[INSTRUCTIONS FOR THE TASK]
Answer these questions using the employment agreement below:
(a) On what date does the agreement take effect?
(b) In what capacity will the Employee serve the Company?
(c) Besides the Board of Directors, who may assign the Employee additional reasonably related duties?

[SELECTED TEXT]

===============

EMPLOYMENT AGREEMENT
Exhibit 10.3
This
Employment Agreement, is made as of April 24, 2006 and effective as of
May
1, 2006
(the
“Effective Date”), by and between Xxxxxx
Xxxxxx
(“Employee”) and Quest
Oil Corporation,
a
Nevada corporation (the “Company”). In consideration of the premises and for
other good and valuable consideration, and with the intent to be legally bound,
the parties hereto agree as follows:
RECITALS
WHEREAS,
the Company desires to employ Employee on the terms and conditions herein stated
and Employee accepts such terms of employment.
1. Position.
During
the term of this Agreement, the Company will employ the Employee, and the
Employee will serve the Company in the capacity of Chief
Financial Officer.
2. Duties.
The
Employee will perform duties described in Exhibit
“A,” attached
to this Agreement and incorporated by this reference, together with such
additional reasonably related duties assigned by the Chief Executive Officer
or
the Board of Directors.
3. Service.

===============

[DATA BLOCK]

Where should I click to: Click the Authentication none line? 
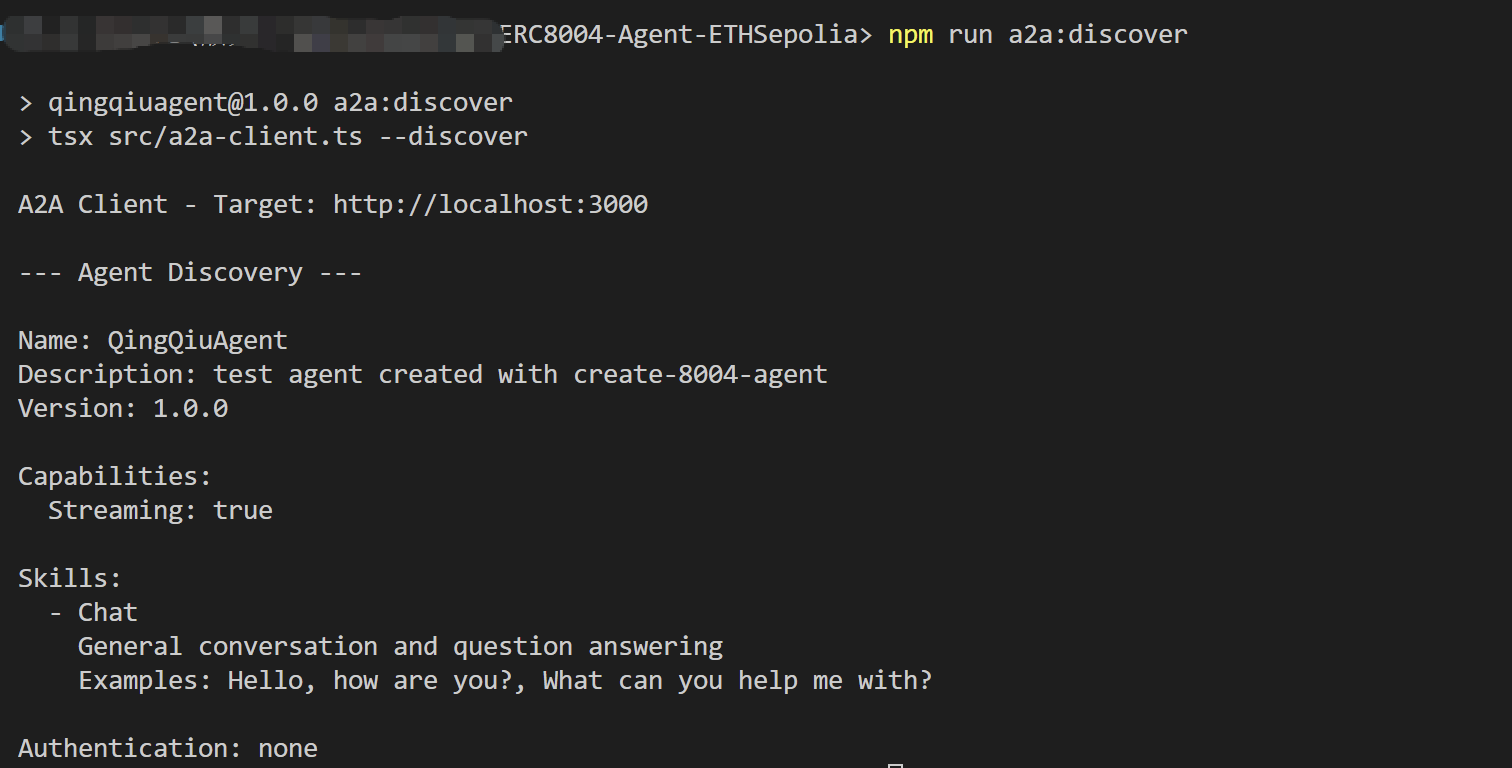(167, 749)
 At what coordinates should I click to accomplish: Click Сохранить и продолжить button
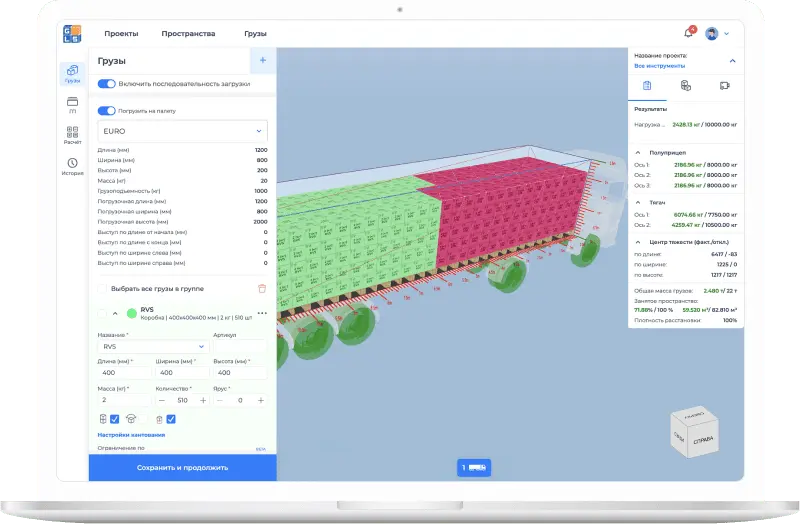point(182,467)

===============

[RESPONSE]
(a) May 1, 2006
(b) Chief Financial Officer
(c) The Chief Executive Officer